▶ Given text
▽
The following post contains the data analysis of the attitude changes the we percieved in our project for the Stanford Longevity design challenge. For a more detailed report on how the project planned, executed and what we learned from it, we will be updating the post with a relevant report soon. 

In [None]:
#hide
from google.colab import drive
drive.mount('/content/drive/', force_remount=True)
!ls '/content/drive/MyDrive/WUL/ProjectH'

Mounted at /content/drive/
basic.csv  trend.csv  TRTAnalysis.csv


In [None]:
#hide
df = pd.read_csv('/content/drive/MyDrive/WUL/ProjectH/basic.csv')
df_trend = pd.read_csv('/content/drive/MyDrive/WUL/ProjectH/trend.csv')
df.drop(['Unnamed: 0'],axis=1, inplace=True)
df_trend.drop(['Unnamed: 0'],axis=1, inplace=True)


In [None]:
#hide
df1 = df[['Age','Gender','baseline score','endline score']]
df11 = pd.melt(df1, id_vars=['Gender','Age'], value_vars=[ 'baseline score', 'endline score'])
df11.head()

Unnamed: 0,Gender,Age,variable,value
0,F,17,baseline score,6
1,F,16,baseline score,10
2,M,18,baseline score,6
3,M,18,baseline score,6
4,F,17,baseline score,19


## Analysis
### Comparison between baseline and endline questionnaire scores using only the best option as the answer

The following chart establishes a relationship between age and score, with gender taken as a differentiating parameter. 
With an increase in age, there appears to be a more susceptibility to a positive change in attitude. It is also evident that this change is reflected more in the girls. 

In [None]:
#hide_input
input_dropdown = alt.binding_radio(options=['baseline score','endline score'])
selection = alt.selection_single(fields=['variable'], bind=input_dropdown, name='Score')
color = alt.condition(selection,
                    alt.Color('Gender:N', legend=None),
                    alt.value('lightgray'))
domain = [12,22]
range = [-5,25]
alt.Chart(df11).mark_circle().encode(
    x=alt.X('Age:Q',scale=alt.Scale(domain=domain)),
    y=alt.Y('value:Q',scale=alt.Scale(domain=range)),
    size = 'count()',
    color='Gender:N',
    tooltip=['Age','Gender','variable','value','count()']
).add_selection(
    selection
).transform_filter(
    selection
).interactive().properties(height=400, width=400, title='Combined charts for baseline and endline scores')
△
▶ Your tasks
**A.** In the attitude-change analysis above, which group shows the positive change in attitude more strongly?
**B.** Pick up the attitude-change analysis notebook above right after its final line and keep writing it in the same style.

▶ Dataset content
▽
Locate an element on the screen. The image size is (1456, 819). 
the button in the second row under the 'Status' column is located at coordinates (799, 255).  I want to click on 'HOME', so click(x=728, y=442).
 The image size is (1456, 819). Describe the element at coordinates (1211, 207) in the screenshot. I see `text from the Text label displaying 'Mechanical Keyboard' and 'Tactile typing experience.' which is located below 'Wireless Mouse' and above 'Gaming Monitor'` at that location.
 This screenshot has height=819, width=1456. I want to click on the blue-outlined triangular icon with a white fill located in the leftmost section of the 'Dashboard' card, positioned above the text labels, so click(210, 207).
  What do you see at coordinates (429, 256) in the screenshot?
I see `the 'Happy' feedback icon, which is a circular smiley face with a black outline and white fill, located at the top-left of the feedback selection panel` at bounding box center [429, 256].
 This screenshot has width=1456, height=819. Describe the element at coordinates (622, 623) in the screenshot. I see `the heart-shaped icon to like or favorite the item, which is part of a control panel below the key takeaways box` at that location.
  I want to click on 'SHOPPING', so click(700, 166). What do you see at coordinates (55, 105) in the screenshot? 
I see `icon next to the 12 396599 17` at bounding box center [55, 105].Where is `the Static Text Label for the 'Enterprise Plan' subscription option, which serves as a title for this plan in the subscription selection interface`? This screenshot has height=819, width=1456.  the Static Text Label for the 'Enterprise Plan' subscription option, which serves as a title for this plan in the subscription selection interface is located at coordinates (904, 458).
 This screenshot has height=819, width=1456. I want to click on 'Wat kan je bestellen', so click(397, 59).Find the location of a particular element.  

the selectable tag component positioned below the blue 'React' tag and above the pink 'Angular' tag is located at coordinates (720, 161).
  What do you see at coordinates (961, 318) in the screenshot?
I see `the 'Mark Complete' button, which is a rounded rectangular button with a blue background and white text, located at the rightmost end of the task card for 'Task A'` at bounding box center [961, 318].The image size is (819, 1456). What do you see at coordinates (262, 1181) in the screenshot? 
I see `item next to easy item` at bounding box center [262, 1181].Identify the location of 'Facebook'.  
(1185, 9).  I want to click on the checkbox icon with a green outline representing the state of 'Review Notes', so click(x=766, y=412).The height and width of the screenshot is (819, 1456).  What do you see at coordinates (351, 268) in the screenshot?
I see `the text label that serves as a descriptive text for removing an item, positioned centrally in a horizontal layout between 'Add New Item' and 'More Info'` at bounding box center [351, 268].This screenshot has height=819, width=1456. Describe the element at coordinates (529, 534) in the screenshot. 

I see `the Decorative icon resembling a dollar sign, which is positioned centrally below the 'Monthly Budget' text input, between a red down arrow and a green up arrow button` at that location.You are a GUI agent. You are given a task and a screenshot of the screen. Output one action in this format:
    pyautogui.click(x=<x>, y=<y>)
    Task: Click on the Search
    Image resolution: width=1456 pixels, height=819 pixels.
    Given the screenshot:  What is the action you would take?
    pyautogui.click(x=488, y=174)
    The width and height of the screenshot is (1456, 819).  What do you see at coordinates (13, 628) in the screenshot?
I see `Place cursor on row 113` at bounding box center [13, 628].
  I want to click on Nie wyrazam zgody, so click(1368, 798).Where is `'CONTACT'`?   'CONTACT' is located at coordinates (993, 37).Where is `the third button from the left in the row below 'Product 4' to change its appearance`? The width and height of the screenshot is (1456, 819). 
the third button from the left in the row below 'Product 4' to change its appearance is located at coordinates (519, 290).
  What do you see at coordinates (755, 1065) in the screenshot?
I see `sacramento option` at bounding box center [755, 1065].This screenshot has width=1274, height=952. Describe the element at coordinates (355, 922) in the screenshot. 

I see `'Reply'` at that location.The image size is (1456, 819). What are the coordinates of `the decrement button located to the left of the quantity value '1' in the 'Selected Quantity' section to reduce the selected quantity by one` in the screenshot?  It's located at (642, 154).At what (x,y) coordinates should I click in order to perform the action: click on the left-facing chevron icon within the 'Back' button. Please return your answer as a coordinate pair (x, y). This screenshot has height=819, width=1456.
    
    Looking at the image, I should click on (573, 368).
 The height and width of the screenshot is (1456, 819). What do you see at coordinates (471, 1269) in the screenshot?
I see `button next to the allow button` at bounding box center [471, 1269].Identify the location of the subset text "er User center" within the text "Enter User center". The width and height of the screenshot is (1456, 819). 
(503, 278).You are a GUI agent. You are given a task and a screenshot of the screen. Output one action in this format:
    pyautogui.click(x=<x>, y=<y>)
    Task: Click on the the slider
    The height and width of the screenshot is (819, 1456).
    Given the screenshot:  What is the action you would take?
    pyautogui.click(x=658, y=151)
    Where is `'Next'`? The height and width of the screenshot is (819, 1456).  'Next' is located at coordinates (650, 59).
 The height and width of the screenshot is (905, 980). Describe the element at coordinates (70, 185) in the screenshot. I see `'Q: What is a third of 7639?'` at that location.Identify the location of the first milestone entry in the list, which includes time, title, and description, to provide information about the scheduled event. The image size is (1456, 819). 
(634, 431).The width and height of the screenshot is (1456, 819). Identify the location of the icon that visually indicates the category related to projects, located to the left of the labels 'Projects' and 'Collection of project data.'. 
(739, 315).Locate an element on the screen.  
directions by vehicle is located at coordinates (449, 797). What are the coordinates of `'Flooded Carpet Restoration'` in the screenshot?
△
▶ Answers given
**A.** The girls.

**B.**
In [None]:
#hide
domain = [12,22]
range = [-5,25]
alt.Chart(df1).mark_circle().encode(
    x=alt.X('Age:Q',scale=alt.Scale(domain=domain)),
    y=alt.Y('baseline score:Q',scale=alt.Scale(domain=range)),
    size = 'count()',
    color='Gender',
    tooltip=['Age','Gender','baseline score','count()']
).interactive().properties(height=400, width=400, title='Chart for best choice baseline scores')

In [None]:
#hide
domain = [12,22]
range = [-5,25]
alt.Chart(df1).mark_circle().encode(
    x=alt.X('Age:Q',scale=alt.Scale(domain=domain)),
    y=alt.Y('endline score:Q',scale=alt.Scale(domain=range)),
    size = 'count()',
    color='Gender',
    tooltip=['Age','Gender','endline score','count()']
).interactive().properties(height=300, width=300, title='Chart for best choice endline scores')

In [None]:
#hide
domain = [12,22]
range = [-5,25]
alt.Chart(df_trend).mark_circle().encode(
    x=alt.X('Age:Q',scale=alt.Scale(domain=domain)),
    y=alt.Y('baseline score:Q',scale=alt.Scale(domain=range)),
    size = 'count()',
    color='Gender',
    tooltip=['Age','Gender','baseline score','count()']
).interactive().properties(height=300, width=300, title='Chart for graded baseline scores')

In [None]:
#hide
domain = [12,22]
range = [-5,25]
alt.Chart(df_trend).mark_circle().encode(
    x=alt.X('Age:Q',scale=alt.Scale(domain=domain)),
    y=alt.Y('endline score:Q',scale=alt.Scale(domain=range)),
    size = 'count()',
    color='Gender',
    tooltip=['Age','Gender','endline score','count()']
).interactive().properties(height=300, width=300, title='Chart for graded endline scores')

In [None]:
#hide
dft = df_trend[['Age','Gender','Father edu', 'Mother edu' ,'baseline score','endline score']]
df11 = pd.melt(df1, id_vars=['Gender','Age'], value_vars=[ 'baseline score', 'endline score'])
df11.head()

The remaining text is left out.